What Faculty do you work in?
Science and Engineering
What is your main area of research?
My research focuses on global cities, the business of cities, the future of cities, and on the application of continental philosophy for understanding the contemporary world.
Why is your research important?
Global cities, exemplified by London and New York, are the world’s wealthiest and most important cities for international business. My research concerns solutions to the challenges, problems, and pathologies that Global Cities face as the nexuses of globalization. I focus on the networks that global cities make and participate in; linkages that bind global cities together on a worldwide basis and often overcome the limitations of the nation-state system – e.g. it is city, rather than national, leaders who have pushed forward the 2016 Paris Agreement though their collaborative membership of sub-national inter-city international networks like the C40 cities group. This focus on global city networks of all kinds drives my teaching of this subject in our MSc in Society, Environment and Global Change postgraduate degree, and intersects with my supervision of PhD students working on healthy, smart and sustainable city projects: on cities like NEOM and Medina in Saudi Arabia, and Bristol and Swansea in the UK.
What SDG is your research most closely aligned with?
Sustainable Development Goal 11 – Sustainable cities and communities
What do you hope to accomplish with your research?

_What you need to do_
1) List every city the interview on global cities research names as an example of a global city or as the focus of a PhD project.
2) Carry on the interview on global cities research from the point where it stops.

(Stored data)

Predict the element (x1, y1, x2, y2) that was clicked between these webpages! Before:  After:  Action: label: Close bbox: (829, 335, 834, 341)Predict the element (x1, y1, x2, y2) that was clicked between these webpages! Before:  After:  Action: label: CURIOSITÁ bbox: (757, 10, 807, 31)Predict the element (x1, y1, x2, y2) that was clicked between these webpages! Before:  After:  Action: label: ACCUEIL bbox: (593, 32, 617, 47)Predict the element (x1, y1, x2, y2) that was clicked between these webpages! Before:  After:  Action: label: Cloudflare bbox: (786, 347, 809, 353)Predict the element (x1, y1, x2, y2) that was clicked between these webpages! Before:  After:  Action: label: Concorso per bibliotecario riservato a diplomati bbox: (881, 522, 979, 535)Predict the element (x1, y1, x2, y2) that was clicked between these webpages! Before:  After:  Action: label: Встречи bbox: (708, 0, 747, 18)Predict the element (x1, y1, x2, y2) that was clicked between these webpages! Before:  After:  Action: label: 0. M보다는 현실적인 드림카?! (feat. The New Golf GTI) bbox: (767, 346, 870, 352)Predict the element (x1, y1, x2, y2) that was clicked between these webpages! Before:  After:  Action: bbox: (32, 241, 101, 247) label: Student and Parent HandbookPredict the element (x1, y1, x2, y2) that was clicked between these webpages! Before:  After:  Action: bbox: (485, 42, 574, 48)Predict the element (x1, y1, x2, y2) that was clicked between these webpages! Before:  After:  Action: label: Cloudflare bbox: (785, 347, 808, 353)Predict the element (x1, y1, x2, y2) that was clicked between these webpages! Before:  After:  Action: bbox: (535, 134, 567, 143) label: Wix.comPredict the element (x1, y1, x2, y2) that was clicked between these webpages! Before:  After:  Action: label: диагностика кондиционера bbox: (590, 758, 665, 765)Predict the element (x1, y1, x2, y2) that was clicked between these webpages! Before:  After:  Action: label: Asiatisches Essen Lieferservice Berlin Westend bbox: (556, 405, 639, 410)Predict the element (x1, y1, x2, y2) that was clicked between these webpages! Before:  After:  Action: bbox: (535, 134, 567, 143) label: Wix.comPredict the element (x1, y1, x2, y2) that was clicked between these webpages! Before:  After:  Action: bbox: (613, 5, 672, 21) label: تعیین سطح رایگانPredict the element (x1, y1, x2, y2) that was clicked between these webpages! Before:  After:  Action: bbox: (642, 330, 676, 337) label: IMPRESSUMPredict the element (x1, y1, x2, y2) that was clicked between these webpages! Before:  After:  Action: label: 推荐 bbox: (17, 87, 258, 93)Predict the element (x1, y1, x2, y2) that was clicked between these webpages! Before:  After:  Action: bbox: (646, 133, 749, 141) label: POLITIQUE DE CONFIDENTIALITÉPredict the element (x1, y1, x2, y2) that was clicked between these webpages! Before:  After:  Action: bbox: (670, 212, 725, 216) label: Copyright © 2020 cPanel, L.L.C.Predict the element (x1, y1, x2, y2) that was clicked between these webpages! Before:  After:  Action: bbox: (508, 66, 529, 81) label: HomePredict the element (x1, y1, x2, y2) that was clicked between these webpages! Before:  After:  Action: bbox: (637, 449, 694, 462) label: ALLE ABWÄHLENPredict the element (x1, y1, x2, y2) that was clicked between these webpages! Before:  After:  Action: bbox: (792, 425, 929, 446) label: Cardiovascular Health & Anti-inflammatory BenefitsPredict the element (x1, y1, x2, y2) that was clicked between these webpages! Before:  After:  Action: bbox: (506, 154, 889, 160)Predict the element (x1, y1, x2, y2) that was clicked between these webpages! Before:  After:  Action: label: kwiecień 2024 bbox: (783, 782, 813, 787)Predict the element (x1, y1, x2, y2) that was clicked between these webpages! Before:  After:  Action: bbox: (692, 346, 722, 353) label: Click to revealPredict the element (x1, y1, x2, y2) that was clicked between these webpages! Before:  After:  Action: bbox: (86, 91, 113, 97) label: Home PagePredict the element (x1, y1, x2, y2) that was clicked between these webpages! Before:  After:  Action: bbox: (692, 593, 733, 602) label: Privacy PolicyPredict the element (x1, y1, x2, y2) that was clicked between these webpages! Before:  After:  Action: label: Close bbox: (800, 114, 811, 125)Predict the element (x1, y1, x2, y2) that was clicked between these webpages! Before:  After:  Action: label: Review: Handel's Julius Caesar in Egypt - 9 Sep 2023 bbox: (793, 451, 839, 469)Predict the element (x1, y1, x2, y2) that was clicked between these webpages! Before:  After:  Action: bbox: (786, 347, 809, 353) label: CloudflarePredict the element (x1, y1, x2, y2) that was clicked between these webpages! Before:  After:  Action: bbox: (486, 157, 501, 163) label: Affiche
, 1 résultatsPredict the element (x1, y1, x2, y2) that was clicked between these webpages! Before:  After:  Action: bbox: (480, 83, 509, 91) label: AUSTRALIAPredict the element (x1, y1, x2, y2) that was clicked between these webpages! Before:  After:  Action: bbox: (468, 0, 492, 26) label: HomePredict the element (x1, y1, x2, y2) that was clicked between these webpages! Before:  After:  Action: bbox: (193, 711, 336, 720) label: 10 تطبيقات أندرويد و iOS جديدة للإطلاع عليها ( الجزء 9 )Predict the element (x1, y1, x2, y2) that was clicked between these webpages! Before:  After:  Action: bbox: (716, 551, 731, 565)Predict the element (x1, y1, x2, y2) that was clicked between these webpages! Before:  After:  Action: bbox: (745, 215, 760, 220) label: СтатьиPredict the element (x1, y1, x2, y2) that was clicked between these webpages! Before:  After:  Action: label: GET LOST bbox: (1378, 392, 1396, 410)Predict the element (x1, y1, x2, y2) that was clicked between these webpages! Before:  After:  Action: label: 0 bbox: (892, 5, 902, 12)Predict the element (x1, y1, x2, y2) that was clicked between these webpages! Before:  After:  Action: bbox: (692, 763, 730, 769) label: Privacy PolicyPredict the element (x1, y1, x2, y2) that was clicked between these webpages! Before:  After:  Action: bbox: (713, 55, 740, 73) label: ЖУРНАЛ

_Set of answers_
1) London, New York, NEOM, Medina, Bristol, Swansea

2)
In 2016 I attended the UN-Habitat Conference on Housing and Sustainable Urban Development in Quito, Ecuador (17 - 20 October) which launched a ‘New Urban Agenda’ to drive UN Sustainable Development Goal 11 – Sustainable cities and communities. In Quito it was clear that the goal of making cities sustainable for a carbon-neutral world was especially important in the world’s leading global cities of the most advanced economies. This is why one focus of my research in recent years has been on two of the stand-out features of the built environment that define the functional success of the world’s leading global cities and financial centers: luxury real estate and specifically the residential and office skyscrapers in global cities. Understanding what is happening regarding these two aspects of global cities is an important, yet not so obvious, component in helping achieve the UN’s ambitious goal because they are both so costly in terms of embodied and operational carbon emissions.
Is there a cross-disciplinary element to your research? If so, who else at the University is involved?
None to date.
Are there any external collaborators involved?
None, but as Director of the University’s Centre for Urban Theory (CUT) I welcome all expressions of interest from anyone researching cities and urban life, be they based at Swansea or elsewhere.
What is next for your research?
I am interested in the future of skyscrapers after the Covid-19 pandemic. Previously published research is the basis for theoretical and empirical studies on the changing demand and usage of skyscrapers in the CBDs and financial districts of global cities. To know and forecast skyscraper demand and usage across the networks of the world’s global firms will enable insights into how global cities work, and will work in the future, through skyscrapers. This is important for reasons ranging from the planning of CBDs and financial districts to the managing of, and finding solutions to, the embodied and operational carbon emissions that skyscrapers demand.